A/N: The following is a teaser for the sequel currently under construction. Enjoy and stay tuned for the sequel.


Harry and Hermione headed for the drawing-room, but Harry quickly swiped a random bottle of wine as he passed the shelf. Harry mentally told himself to thank Kreacher as he saw a couple of wine glasses already on the table next to a pair of comfortable chairs. Hermione sank into one of them and sighed deeply as Harry poured the wine and handed her a glass.

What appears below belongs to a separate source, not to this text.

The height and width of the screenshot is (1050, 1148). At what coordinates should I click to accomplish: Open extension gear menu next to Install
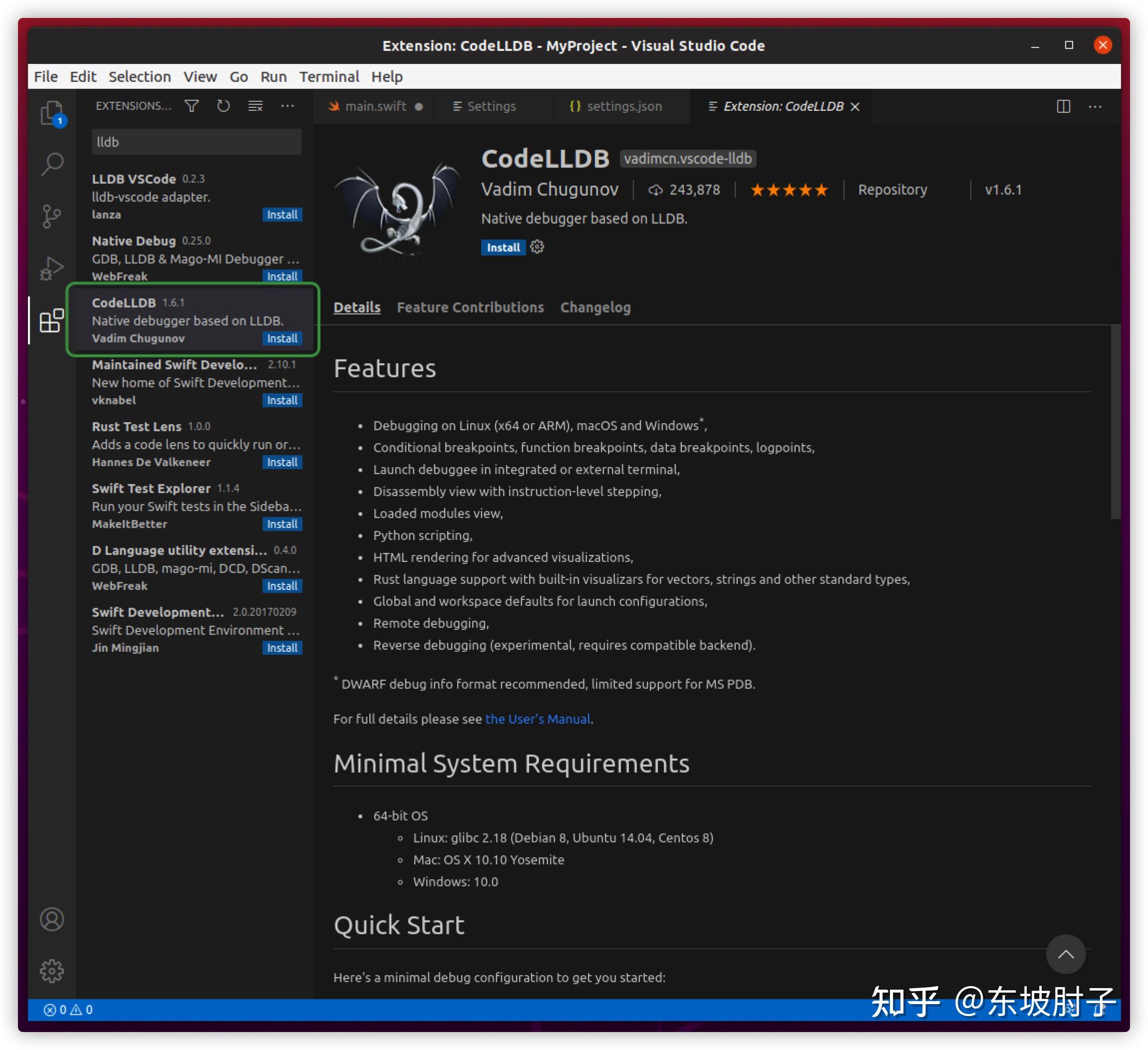pyautogui.click(x=537, y=247)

"I genuinely didn't think a simple trip to the airport could be so exhausting," she said as she took a sip. Suddenly her eyes went wide and she sat up straight and carefully drank the wine. She suddenly leaped for the bottle and stared at it like the bottle had just dog eared a freshly bought novel, "Damn whatever bad things I've said about the Blacks. They know their wines. I can forgive them almost anything," she said with awe in her voice.

"Don't let Neville hear you say that. And you're probably exhausted from all the packing. I swear I think your parents were just there as you swept through the house like a hurricane," Harry said with a smirk.

"That bitch is a Lestrange. Neville will be fine. Besides, I cannot understand how utterly calm they always are about packing! They always leave their packing for the morning of the flight and reach the airport barely an hour before the flight leaves! I mean the ticket specifically says to be present at the airport at least three hours before the time of departure," she replied in complete outrage.

"A technicality, Hermione? Really? Is that how you're going to play this? McGonagall would be so disappointed. Besides, I can totally imagine how every single morning of September 1st must have been at your house. The perfect opposite of the Weasley's; present and ready even before the train pulled into the station," Harry said mockingly.

"It's not a technicality, Harry. I'm just stating facts. She married into the Lestranges and became a psychopath. The Blacks at the very least kept her contained. Furthermore, I do remember using the word 'almost'. That provides me enough leeway to not be condemned for wanting to momentarily want to forgive the Black family for their general lack of basic human decency," Hermione said in a matter of factly voice.

"I swear, after six years of knowing you, I don't know why I bother getting into arguments with you."

"You must be slow on the uptake. After all, it's a well-known medical fact that girls develop faster than boys."

"And yet, I even at my scrawniest, I was still taller than you."

"Keep making fun of my height like that, Harry, and I'll make sure the Black family Lordship has to be passed down to Tonks's kids."

"The Malfoy's have a greater claim than Tonks's kids."

"That's right now. After you become Lord Black, you'll disinherit the ferrets and bring back the Tonkses into the fold. That would make baby Lupin the new Lord Black."

"You know, the thought of seeing the son of a werewolf take up the mantle of Lord Black almost makes me think the kick in the nuts might be worth it," Harry said as he sipped his wine. Hermione couldn't help but laugh at that.

"I'm sure Walburga would just love that. We should tell her that."

"Maybe after I manage to get her off the wall. I don't mind sacrificing a room to keep her screams of agony isolated from the rest of the house. I would definitely visit though."

"Honestly, me too. She really is a bitch."

There was a brief pause while both of them enjoyed the wine. Harry suddenly snorted into his glass and said, "Sirius was the most genuine son of a bitch that ever was."

There was a moment before Hermione gave the most unladylike snort possible and both friends dissolved into uncontrollable laughter, often punctuated with snorts from one of them that would inevitably make the other laugh even more and set up the next snort.